You may wonder - so what if \(l_p\) norm is a bad match for human perception? Why not solve this toy problem for now and generalize later? The problem is that the standard mathematical phrasing of the adversarial defense problem is to minimize the maximal adversarial loss. Unfortunately, trying to bound the maximum adversarial loss is an exercise in futility, because the bound is approaching from the wrong direction. The result: “Difficulties in measuring robustness in the standard \(l_p\) perturbation rules have led to numerous cycles of falsification… a combined 18 prior defense proposals are not as robust as originally reported.”
Adversarial defense comes at a cost
There are many examples in the literature of adversarial defenses that end up degrading the accuracy of the model on nonadversarial examples. This is problematic because the simplest possible attack is to just try things until you find something that gets misclassified.
As an example of how easy this is, this paper claims that “choosing the worst out of 10 random transformations [translation plus rotation] is sufficient to reduce the accuracy of these models by 26% on MNIST, 72% on CIFAR10, and 28% on ImageNet (Top 1)”. I interpret this to mean that you only need to check about 10 nonadversarial examples before you find one the network misclassifies. This is a black-box attack that would work on basically any image classifier.
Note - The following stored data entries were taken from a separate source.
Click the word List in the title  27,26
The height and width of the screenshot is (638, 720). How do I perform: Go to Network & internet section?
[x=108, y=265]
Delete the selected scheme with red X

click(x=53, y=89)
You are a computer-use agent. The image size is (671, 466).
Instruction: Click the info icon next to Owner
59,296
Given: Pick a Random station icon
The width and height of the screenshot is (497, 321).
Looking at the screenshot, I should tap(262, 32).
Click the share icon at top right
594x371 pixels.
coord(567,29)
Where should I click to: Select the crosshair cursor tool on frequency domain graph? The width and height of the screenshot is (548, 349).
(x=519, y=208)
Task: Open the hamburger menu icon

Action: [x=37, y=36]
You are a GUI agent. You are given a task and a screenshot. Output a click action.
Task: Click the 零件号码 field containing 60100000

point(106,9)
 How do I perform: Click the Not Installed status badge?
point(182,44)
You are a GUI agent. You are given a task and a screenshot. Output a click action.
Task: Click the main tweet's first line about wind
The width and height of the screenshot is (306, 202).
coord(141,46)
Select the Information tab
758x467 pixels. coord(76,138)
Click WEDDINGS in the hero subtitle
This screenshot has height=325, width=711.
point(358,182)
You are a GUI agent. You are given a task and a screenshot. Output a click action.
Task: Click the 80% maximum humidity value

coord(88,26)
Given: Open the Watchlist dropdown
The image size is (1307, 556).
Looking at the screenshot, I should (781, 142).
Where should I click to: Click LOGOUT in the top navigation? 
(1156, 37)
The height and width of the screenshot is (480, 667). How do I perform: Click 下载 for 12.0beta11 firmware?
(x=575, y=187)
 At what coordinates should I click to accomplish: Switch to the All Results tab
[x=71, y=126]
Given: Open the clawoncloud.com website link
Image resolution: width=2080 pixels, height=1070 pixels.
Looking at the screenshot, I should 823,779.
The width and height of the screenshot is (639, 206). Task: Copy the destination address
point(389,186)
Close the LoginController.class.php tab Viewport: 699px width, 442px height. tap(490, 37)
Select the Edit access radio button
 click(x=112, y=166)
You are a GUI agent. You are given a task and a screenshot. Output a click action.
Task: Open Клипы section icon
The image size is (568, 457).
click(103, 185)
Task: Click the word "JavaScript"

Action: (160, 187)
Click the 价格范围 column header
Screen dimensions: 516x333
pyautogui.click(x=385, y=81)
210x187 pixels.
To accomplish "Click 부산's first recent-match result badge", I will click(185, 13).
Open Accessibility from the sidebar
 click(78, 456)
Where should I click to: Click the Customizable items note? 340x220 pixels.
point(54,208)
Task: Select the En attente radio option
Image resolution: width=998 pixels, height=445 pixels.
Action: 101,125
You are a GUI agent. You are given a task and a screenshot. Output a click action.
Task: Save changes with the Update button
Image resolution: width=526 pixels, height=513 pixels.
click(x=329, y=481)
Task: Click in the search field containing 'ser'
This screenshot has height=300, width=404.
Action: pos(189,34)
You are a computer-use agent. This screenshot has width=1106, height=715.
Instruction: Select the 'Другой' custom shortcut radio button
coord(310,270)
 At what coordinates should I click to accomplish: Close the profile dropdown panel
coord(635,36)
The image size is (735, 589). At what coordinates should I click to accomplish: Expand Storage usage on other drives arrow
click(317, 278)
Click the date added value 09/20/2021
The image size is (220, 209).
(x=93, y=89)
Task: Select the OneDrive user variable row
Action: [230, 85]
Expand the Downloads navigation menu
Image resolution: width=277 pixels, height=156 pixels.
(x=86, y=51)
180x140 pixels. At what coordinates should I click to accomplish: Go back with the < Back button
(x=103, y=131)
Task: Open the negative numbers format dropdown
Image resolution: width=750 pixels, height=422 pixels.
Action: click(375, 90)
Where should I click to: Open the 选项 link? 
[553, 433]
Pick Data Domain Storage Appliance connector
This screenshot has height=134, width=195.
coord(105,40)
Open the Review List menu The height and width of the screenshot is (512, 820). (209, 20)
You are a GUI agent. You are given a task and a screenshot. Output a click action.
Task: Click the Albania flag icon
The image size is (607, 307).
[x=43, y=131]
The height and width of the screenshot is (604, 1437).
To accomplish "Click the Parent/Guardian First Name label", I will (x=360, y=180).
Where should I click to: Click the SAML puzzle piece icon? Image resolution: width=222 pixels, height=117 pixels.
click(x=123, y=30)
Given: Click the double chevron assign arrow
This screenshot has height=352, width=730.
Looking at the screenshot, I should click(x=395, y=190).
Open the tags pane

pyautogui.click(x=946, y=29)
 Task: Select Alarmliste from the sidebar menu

In some ways, the existence of adversarial attacks is only surprising if you believe the hype that we can classify images perfectly now.
Conclusions and recommendations
The authors make some concrete suggestions for people interested in adversarial defense as an area of research:
- Consider an actual threat model within a particular domain, like “Attackers are misspelling their words to evade email spam filters”.
- Try to quantify the spectrum between “human imperceptible” changes and “content preserving” changes, acknowledging that defenses will want to target different points on this spectrum.
- Enumerate a set of transformations known to be content-preserving (rotation, translation, scaling, adding a random black line to the image, etc.), and then hold out some subset of these transformations during training. At test time, test if your model is robust to the held-out transformations.
My personal opinion is that if you want to safeguard your ML system, the first threat you should consider is that of “an army of internet trolls trying all sorts of stupid things to see what happens”, rather than “a highly sophisticated adversary manipulating your neural network”.